> **作業内容**:
1 > 提供テキストによると、Cが平成11年分ないし平成15年分の所得税の各確定申告書をA税務署長に提出したのはいつですか。
2 > 提供テキストに「〜年6月期」という形で出てくる事業年度を、重複なくすべて挙げてください。
3 > 提供テキストの「ロ そうすると、平成9年6月」から「請求人の主張には理由がない。」までの全文を、「仮装経理」という語を「粉飾経理」に置き換えて書き直してください。

イ Cは、上記1の(4)のハのとおり、本件使用料を自らに帰属する収益として、平成16年12月21日に平成11年分ないし平成15年分の所得税の各確定申告書をA税務署長に提出しているところ、当該提出日は、請求人の平成11年6月期の法人税の確定申告書の法定申告期限である平成11年9月30日から5年を経過していることから、原処分庁は、通則法第70条第2項の規定により、請求人の平成11年6月期以前の各事業年度について、本件使用料の額を所得金額から減算する更正をすることができなかったことが認められる。
ロ そうすると、平成9年6月期ないし平成11年6月期の各事業年度の欠損金額については、当該各事業年度の所得金額の計算上、いずれも本件使用料の額を所得金額から減算することによる欠損金額は生じなかったことが確定したのであるから、これを平成15年6月期の所得金額の計算上損金の額に算入することはできない。
(3)請求人は、原処分庁が引用する最高裁判所の判例は、仮装経理に伴う減額更正に係るものであって、請求人は仮装経理を行っていない旨主張するが、上記(1)のとおり、過去の事業年度について生じた欠損金額については、仮にその生じた理由が仮装経理に基づくものではなかったとしても、更正により当該事業年度の欠損金額として確定することができなければ、当該欠損金額を控除事業年度の所得金額の計算上損金の額に算入することはできないと解するのが相当であるから、請求人の主張には理由がない。

> **エントリ抜粋**:
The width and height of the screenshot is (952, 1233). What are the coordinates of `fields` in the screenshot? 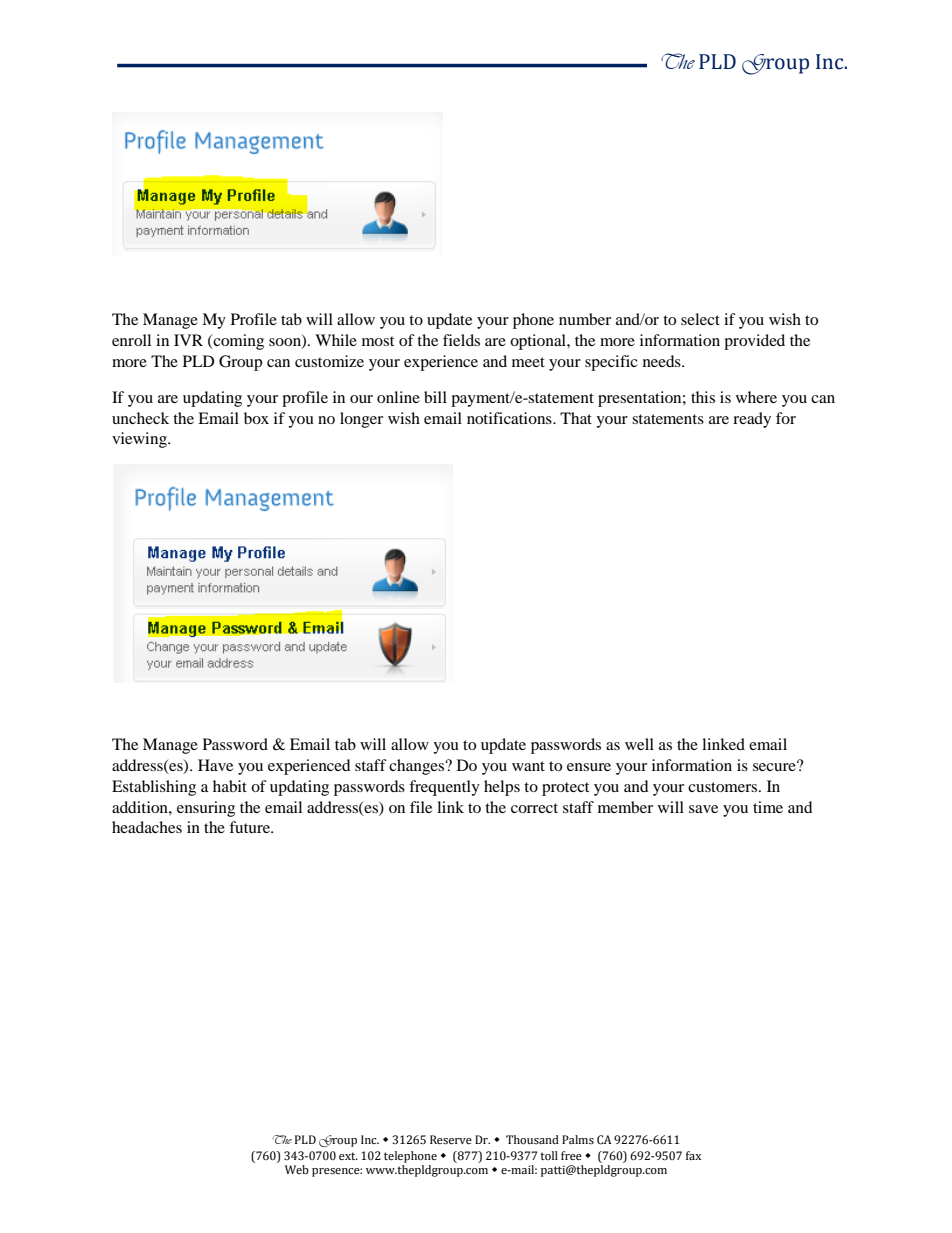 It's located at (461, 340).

---

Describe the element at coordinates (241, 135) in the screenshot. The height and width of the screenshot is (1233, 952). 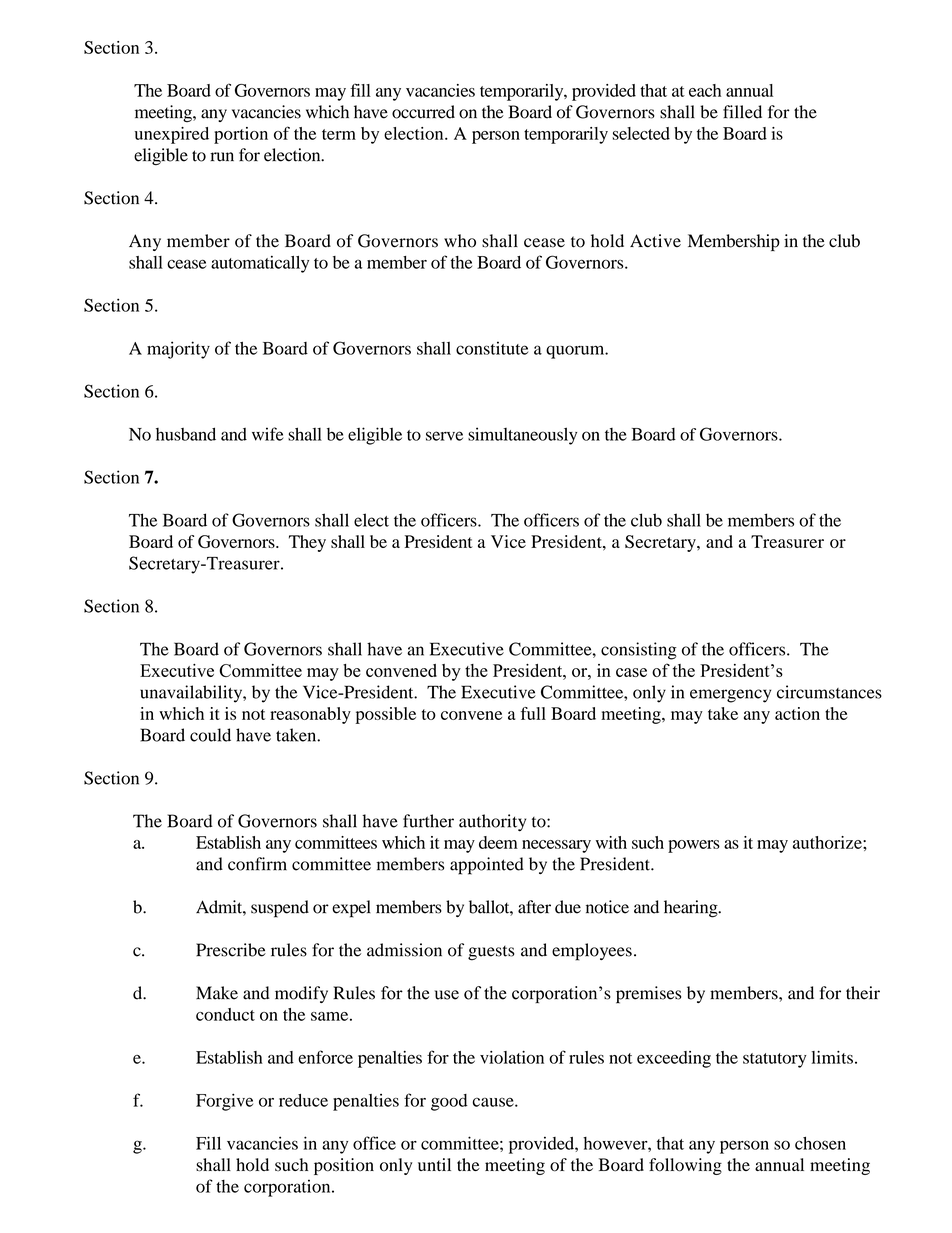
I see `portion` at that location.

> **解答**:
1 > 平成16年12月21日です。

2 > 平成9年6月期、平成11年6月期、平成15年6月期

3 >
ロ そうすると、平成9年6月期ないし平成11年6月期の各事業年度の欠損金額については、当該各事業年度の所得金額の計算上、いずれも本件使用料の額を所得金額から減算することによる欠損金額は生じなかったことが確定したのであるから、これを平成15年6月期の所得金額の計算上損金の額に算入することはできない。
(3)請求人は、原処分庁が引用する最高裁判所の判例は、粉飾経理に伴う減額更正に係るものであって、請求人は粉飾経理を行っていない旨主張するが、上記(1)のとおり、過去の事業年度について生じた欠損金額については、仮にその生じた理由が粉飾経理に基づくものではなかったとしても、更正により当該事業年度の欠損金額として確定することができなければ、当該欠損金額を控除事業年度の所得金額の計算上損金の額に算入することはできないと解するのが相当であるから、請求人の主張には理由がない。